Alistair Darling has the disarming habit, for a politician, of admitting when he and the government have got things wrong. For instance, although he believes it was right to simplify capital gains tax and create a single rate of 18 per cent in his pre-Budget report last October, he acknowledges that this hit small businesses too hard, forcing him to back-track three months later.

His ready admission of mistakes makes his defence more credible than it would otherwise be, when he talks about criticism he sees as unfair. On Northern Rock he is unrepentant. “I’m not apologising for one moment for what we did. We set out to prevent Northern Rock’s problems from spreading to the rest of the banking system and we succeeded.” He firmly believes the government did everything it could to find a private-sector buyer for the bank and that nationalisation was the only option.

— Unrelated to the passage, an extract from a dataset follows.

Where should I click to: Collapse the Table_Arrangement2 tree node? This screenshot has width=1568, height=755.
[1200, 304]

On legislation to bring in a £30,000 a year tax on wealthy foreigners who have made their home in Britain, Darling points out that he stuck to his guns on the tax, despite talk of a possible climbdown in February during the consultation period. “What I announced last October is what is in force. I’m not saying anyone is happy to pay tax, but I think most people would think it’s not unreasonable. It’s a question of fairness.”

Radical suggestion

Which brings us back to the 10p issue. “It was a costly mistake for us, because after ten years of systematically going through the tax system to help the middle- and lower-income people in this country . . . this appeared to send a different message.”

Darling believes that Labour needs a significant shift in emphasis if it is to woo back the voters necessary to win the next election. “We have in the past ten years helped a lot of people on middle and low incomes,” he says. But he adds: “The political challenge to us now is that there are a lot of people, for example, without children, or whose children have grown up who say, ‘I’m in favour of helping families and in favour of ending child poverty, but I’m also in favour of helping people like me.’ “

Darling, for all his natural caution, makes a radical suggestion for Labour’s strategy for the next election. “We have to go into the next election almost with the mentality of an opposition party and say what it is we want to do at the next stage, what it is we think is wrong that still needs to be put right.”

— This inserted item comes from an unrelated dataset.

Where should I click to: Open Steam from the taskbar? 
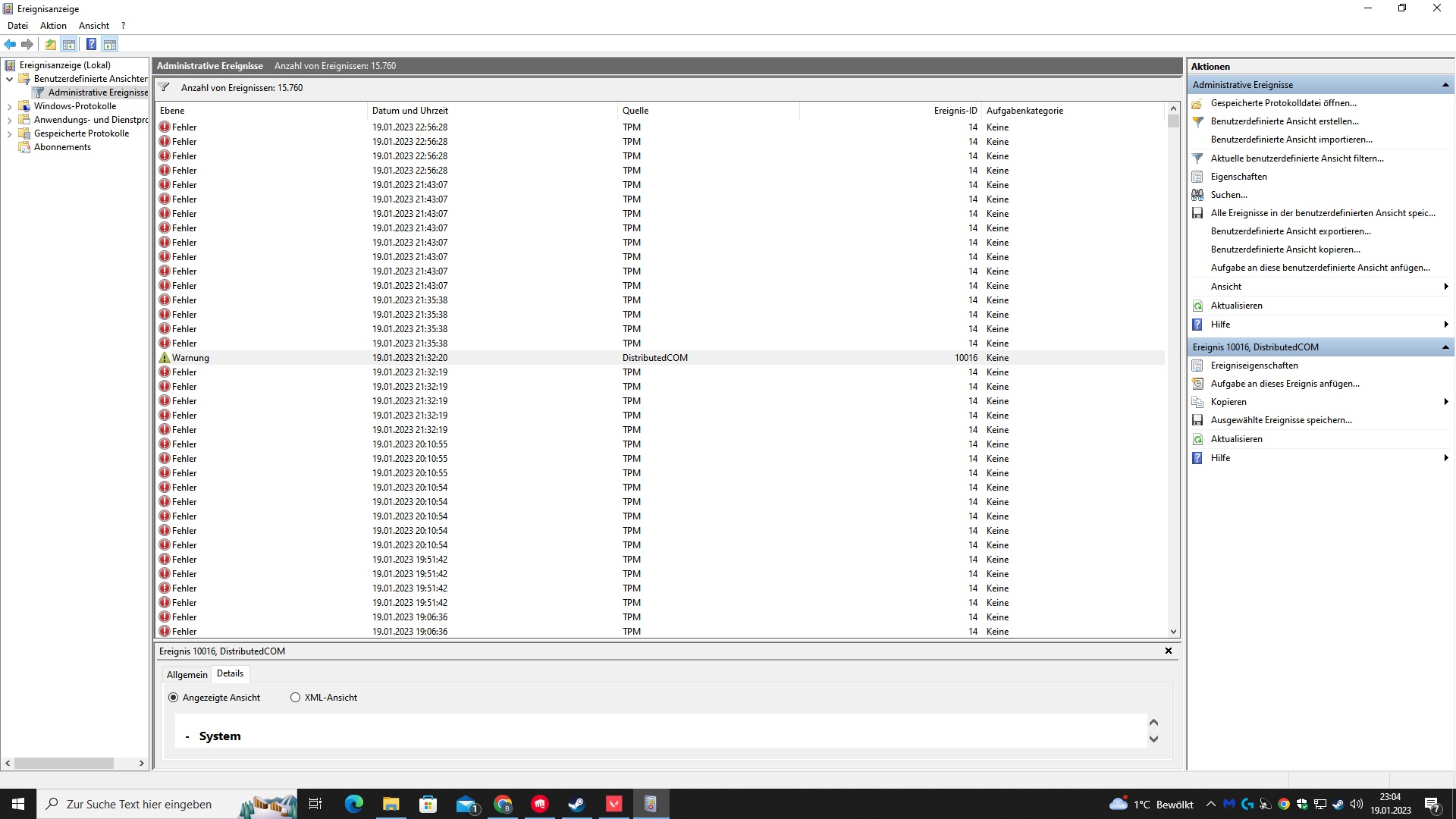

It is notoriously difficult to get the Chancellor to talk about his personal life. But I was curious to know what stirred his passions. Why, for instance, did this privately educated son of Conservative-voting parents end up as a Labour politician? What attracted him to the cause? “In a nutshell, it was fairness,” he says. “I think it’s unfair that some people, through no fault of their own, are held back and can never do the best they’re capable of.”

I ask if he can remember a particular moment, but he says it was just something that grew on him. He joined in 1977, during one of the previous dark times for the party – two years before a Tory landslide.